Friday, May 25, 2012

Catch-22 (1970)


          Director Mike Nichols once described the “green awning effect” of becoming a successful auteur. By notching two huge successes in the late ’60s, Nichols convinced Hollywood he knew how to connect with audiences. To test his newfound power, Nichols pitched a movie about a green awning outside a building—the movie would simply show the awning so viewers could watch different people pass underneath. According to Nichols, some executives actually expressed interest in this awful idea because they were so hungry to be in the Mike Nichols business.
          The “green awning effect” helps explain why Paramount Pictures gave Nichols a then-massive $17 million budget to adapt Joseph Heller’s 1961 novel Catch-22. A dreamlike satire of military bureaucracy and the inherent madness of war, the book features a disjointed timeline and a large cast of characters, so Catch-22 is the quintessential “unfilmable” novel. Nonetheless, Nichols and his Graduate screenwriter Buck Henry took a crack at the material, imposing a linear narrative by focusing on the many attempts of Captain Yossarian (Alan Arkin) to escape his duty as a World War II bomber pilot stationed on an island in the Mediterranean.
          Specifically, the movie’s storyline explores Yossarian’s frustration with the length of his military tour and the “catch-22” rule that prohibits him from quitting. A “catch-22” is a guideline whose pretzel logic makes resolution impossible, so Yossarian can’t claim that bombing runs are driving him mad, because the Army declares that anyone capable of recognizing his own insanity must be sane and therefore suitable for combat.
          Unfortunately, the movie itself gets caught in a catch-22: Since the lack of a conventional structure is what makes Heller’s novel work, any attempt to align the book’s events into a straight-ahead progression inherently reduces the novel’s power. Worse, the movie of Catch-22 is a discombobulated mess from a tonal perspective, careering recklessly between absurdist jokes and somber tragedy. Yet Nichols’ massive ambition is not resigned to storytelling, because he also strives to outdo Orson Welles in terms of outlandishly complex tracking shots. Some of Nichols’ images are startling, like unbroken takes in which actors are synchronized with explosions and plane movements, but they make Nichols seem like a cocky show-off. For a director whose incisive focus on character is considered a key virtue, succumbing to auteur hubris is especially embarrassing.

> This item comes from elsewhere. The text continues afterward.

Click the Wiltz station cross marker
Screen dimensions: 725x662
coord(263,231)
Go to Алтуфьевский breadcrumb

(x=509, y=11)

          It doesn’t help that the “comedy” Henry and Nichols put onscreen is more strange than funny; in a typical scene, a military functionary laments that a particular soldier has been killed because it says so on a clipboard, even though the soldier is standing right next to him and repeatedly announcing that he’s alive. Given that Catch-22 came out the same year as the incendiary military satire M*A*S*H, this sort of Brechtian contrivance feels outdated.
          Despite such massive problems, Catch-22 is never boring. The widescreen cinematography by David Watkin is beautiful, with abstract images like a horrific death scene immediately burning themselves into viewers’ brains. (Believe me, if you see the movie, you’ll know which scene.) Furthermore, the cast is impressive, even though actors drift in and out of the movie so randomly that they can’t deliver full-blooded performances.
          Among the most prominent actors, Martin Balsam plays a hard-driving commander, Bob Newhart plays a nervous subordinate, Anthony Perkins plays a compassionate chaplain, and Jon Voight plays a wheeling-and-dealing first lieutenant. Others in the sprawling ensemble include Richard Benjamin, Norman Fell, Art Garfunkel, Jack Gilford, Charles Grodin, Paula Prentiss, and Martin Sheen. Screenwriter Henry pulls double-duty by playing a supporting role, and the director in whose shadow Nichols walks, Orson Welles, shows up for a few scenes as a blustery general.
          Catch-22 is a fascinating case study in what happens when a director is given carte blanche, but despite consistently glorious production values and momentary flashes of brilliance, the movie can best be described as a beautiful disaster.